### WHAT TO DO
Copy the lines of every item below word for word, leaving out the pictures.

### RECORDS FOR THE EXERCISE
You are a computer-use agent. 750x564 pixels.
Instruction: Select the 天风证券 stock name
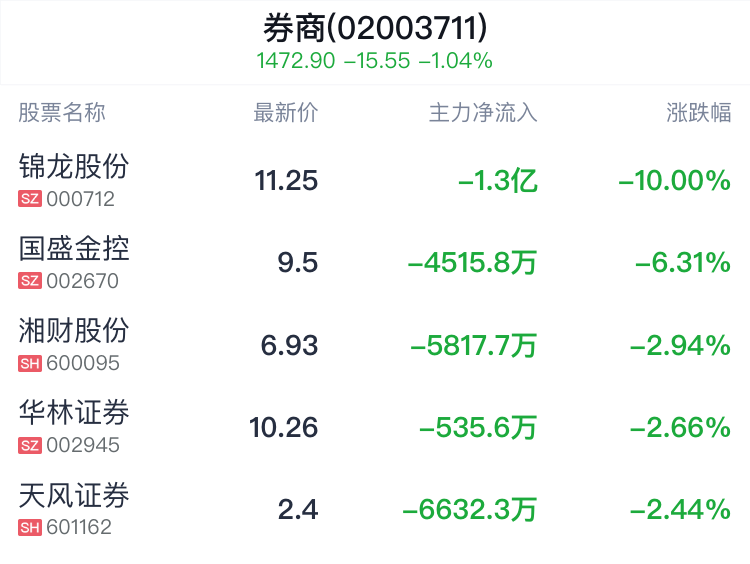click(x=74, y=494)
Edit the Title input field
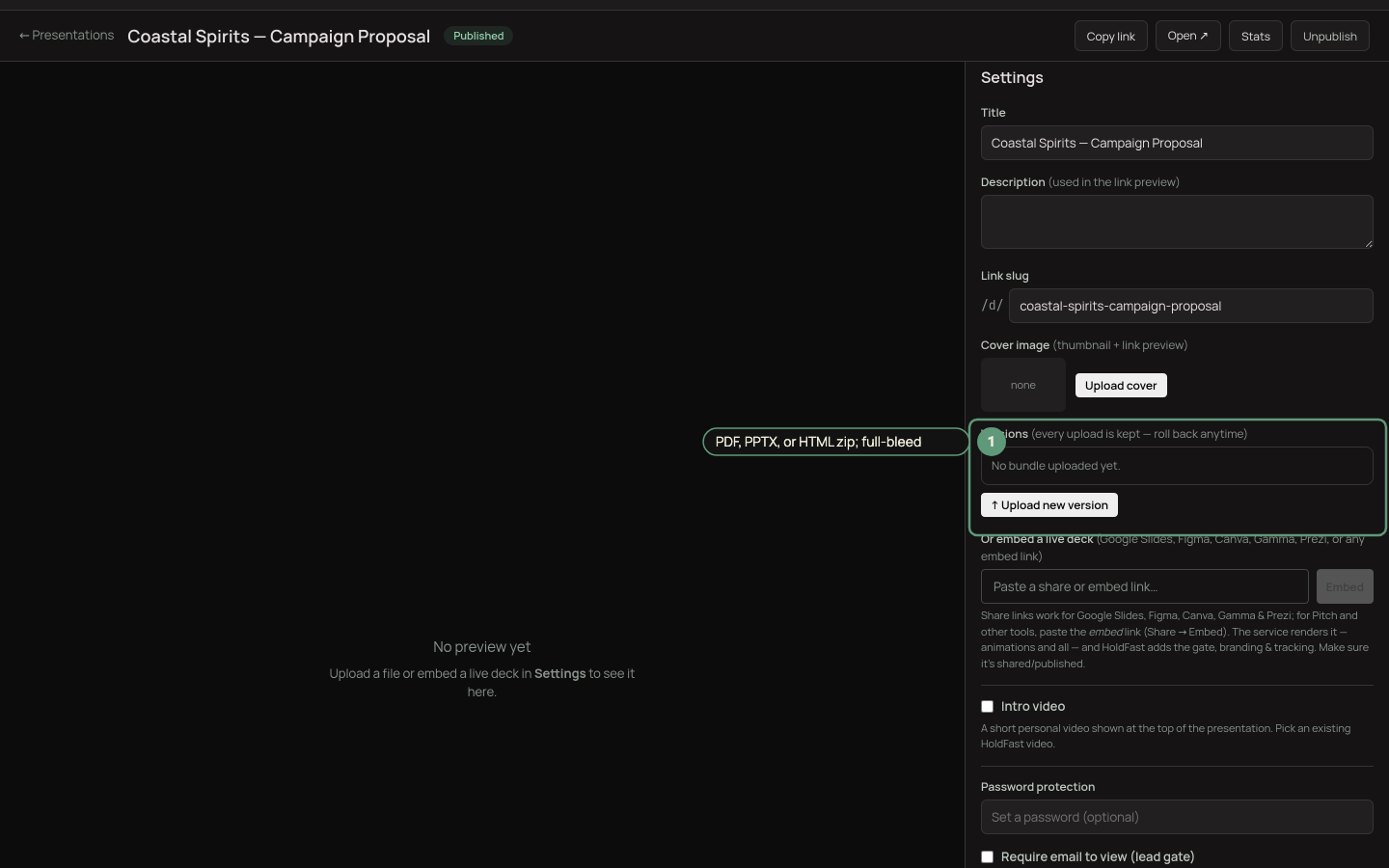 (x=1177, y=143)
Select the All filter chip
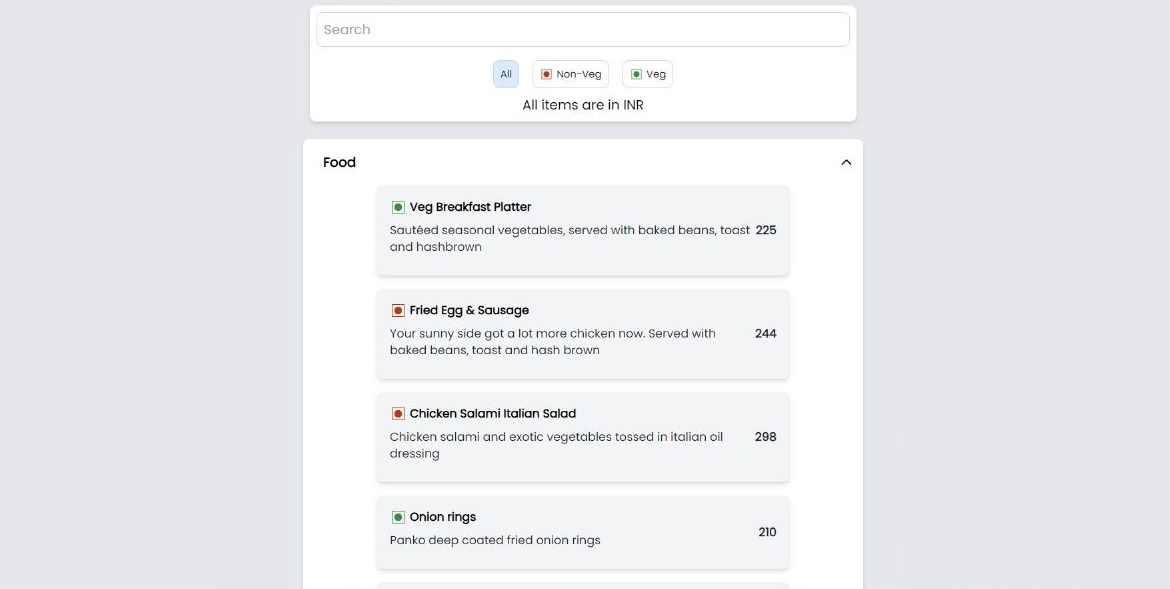Image resolution: width=1170 pixels, height=589 pixels. click(x=506, y=74)
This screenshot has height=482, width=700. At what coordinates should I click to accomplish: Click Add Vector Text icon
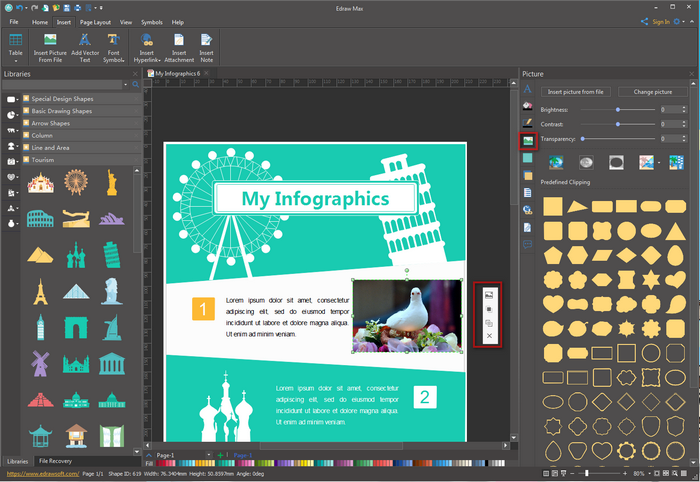click(84, 41)
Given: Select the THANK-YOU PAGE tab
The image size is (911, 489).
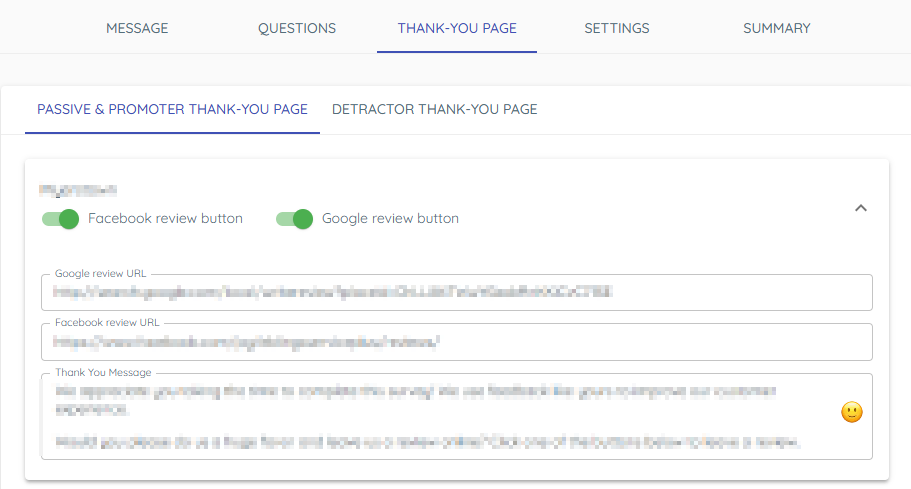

### RESULT
You are a computer-use agent. 750x564 pixels.
Instruction: Select the 天风证券 stock name
click(x=74, y=494)
Edit the Title input field
 (x=1177, y=143)
Select the All filter chip
Image resolution: width=1170 pixels, height=589 pixels. click(x=506, y=74)
This screenshot has height=482, width=700. At what coordinates should I click to accomplish: Click Add Vector Text icon
click(84, 41)
Given: Select the THANK-YOU PAGE tab
The image size is (911, 489).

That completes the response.